Ce poème d’ailleurs porte sa date. L’auteur inconnu y déclare qu’il écrit mille et cent ans après qu’a été faite la prédiction de la fin du monde qui a été le cauchemar du moyen âge. Nous donnons ce passage, traduit par Raynouard, afin qu’on puisse se rendre compte de l’époque à laquelle nous reporte cette déclaration :


« O frères, s’écrie le poète, écoutez une noble leçon : — Souvent devons veiller et être en oraison, — Car nous voyons ce monde être près de son terme ; — Moult curieux devrions être de bonnes œuvres faire, — Car nous voyons ce monde de la fin approcher. — Bien a mille et cent années accomplies entièrement — Que fut écrite l’heure que nous sommes aux derniers temps[1]. »

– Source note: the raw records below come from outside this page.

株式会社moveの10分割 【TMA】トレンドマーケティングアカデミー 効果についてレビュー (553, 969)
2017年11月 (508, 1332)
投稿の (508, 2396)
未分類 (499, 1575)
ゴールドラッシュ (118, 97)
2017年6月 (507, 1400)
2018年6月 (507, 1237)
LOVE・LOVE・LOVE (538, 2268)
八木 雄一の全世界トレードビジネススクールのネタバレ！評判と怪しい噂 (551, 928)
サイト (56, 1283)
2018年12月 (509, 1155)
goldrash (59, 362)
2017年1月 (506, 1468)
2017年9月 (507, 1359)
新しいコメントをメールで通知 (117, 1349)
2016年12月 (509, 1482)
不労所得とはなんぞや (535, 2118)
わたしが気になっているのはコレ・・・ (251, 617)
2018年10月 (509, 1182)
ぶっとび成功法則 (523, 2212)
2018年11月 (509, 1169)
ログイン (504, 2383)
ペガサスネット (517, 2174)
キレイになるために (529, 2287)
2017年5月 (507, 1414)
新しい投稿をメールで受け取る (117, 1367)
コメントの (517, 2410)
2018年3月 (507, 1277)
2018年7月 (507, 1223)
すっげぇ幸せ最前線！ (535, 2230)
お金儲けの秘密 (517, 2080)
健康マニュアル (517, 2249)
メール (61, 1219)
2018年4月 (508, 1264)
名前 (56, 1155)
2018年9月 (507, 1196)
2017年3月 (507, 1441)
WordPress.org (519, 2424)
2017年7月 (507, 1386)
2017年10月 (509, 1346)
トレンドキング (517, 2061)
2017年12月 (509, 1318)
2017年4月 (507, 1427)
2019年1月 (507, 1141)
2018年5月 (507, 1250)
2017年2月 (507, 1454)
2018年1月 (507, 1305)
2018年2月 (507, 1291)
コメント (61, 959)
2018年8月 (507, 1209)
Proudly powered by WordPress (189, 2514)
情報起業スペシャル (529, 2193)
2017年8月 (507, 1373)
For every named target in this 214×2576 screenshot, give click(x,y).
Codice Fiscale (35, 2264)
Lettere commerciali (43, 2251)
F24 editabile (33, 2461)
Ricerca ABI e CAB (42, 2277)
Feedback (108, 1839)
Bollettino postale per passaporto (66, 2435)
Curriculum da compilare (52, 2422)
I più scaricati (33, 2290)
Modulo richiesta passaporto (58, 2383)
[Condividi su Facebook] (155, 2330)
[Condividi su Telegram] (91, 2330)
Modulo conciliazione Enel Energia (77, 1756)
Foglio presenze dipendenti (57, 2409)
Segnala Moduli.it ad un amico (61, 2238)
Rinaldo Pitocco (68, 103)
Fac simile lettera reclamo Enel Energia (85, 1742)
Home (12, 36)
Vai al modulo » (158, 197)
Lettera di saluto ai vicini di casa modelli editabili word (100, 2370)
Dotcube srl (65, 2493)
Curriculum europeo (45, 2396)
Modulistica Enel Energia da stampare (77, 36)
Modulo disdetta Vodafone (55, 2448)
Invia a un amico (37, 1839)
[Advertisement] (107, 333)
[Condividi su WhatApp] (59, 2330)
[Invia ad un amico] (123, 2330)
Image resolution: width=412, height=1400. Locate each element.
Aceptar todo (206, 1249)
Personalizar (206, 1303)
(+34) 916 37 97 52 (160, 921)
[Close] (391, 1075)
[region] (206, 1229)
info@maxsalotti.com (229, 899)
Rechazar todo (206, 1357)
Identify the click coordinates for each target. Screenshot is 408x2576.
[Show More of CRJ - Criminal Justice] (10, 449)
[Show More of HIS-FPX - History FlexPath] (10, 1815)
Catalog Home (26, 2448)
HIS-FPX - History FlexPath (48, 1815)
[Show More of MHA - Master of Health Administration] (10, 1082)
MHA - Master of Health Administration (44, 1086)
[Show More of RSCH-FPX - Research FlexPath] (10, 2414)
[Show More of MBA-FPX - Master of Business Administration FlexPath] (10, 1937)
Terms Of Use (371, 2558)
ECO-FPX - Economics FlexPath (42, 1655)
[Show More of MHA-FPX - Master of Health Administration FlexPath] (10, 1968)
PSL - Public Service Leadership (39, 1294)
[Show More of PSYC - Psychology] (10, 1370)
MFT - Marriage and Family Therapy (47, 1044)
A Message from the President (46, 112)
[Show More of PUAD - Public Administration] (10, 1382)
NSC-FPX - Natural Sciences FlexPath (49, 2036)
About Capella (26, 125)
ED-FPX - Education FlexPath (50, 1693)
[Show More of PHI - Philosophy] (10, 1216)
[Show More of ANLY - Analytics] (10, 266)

Or. à quelle époque faut-il faire remonter la terrible prédiction ? Commença-t-elle avec l’ère chrétienne ou seulement avec l’Apocalypse ? Les critiques allemands, Gieseler et Schmidt, adoptent ce dernier point de vue, et font commencer la prédiction à l’Apocalypse, où elle s’est formulée plus clairement que dans les Évangiles. Cependant comment supposer que l’auteur inconnu de la Nobla Leyczon, qui paraît avoir beaucoup de foi, mais peu de science, ait

  1. O frayres, entende una nobla leyczon :
    Souvent deven velhar e istar en oreczon,
    Car nos veyen aquest mont pres del chavon ;
    Mot curios devrian esser de bonas obras far,
    Car nos veyen de la fin apropiar.
    Ben a-mil e cent anez compli entièrament
    Que fo scripta l’ora car sen al derier temp.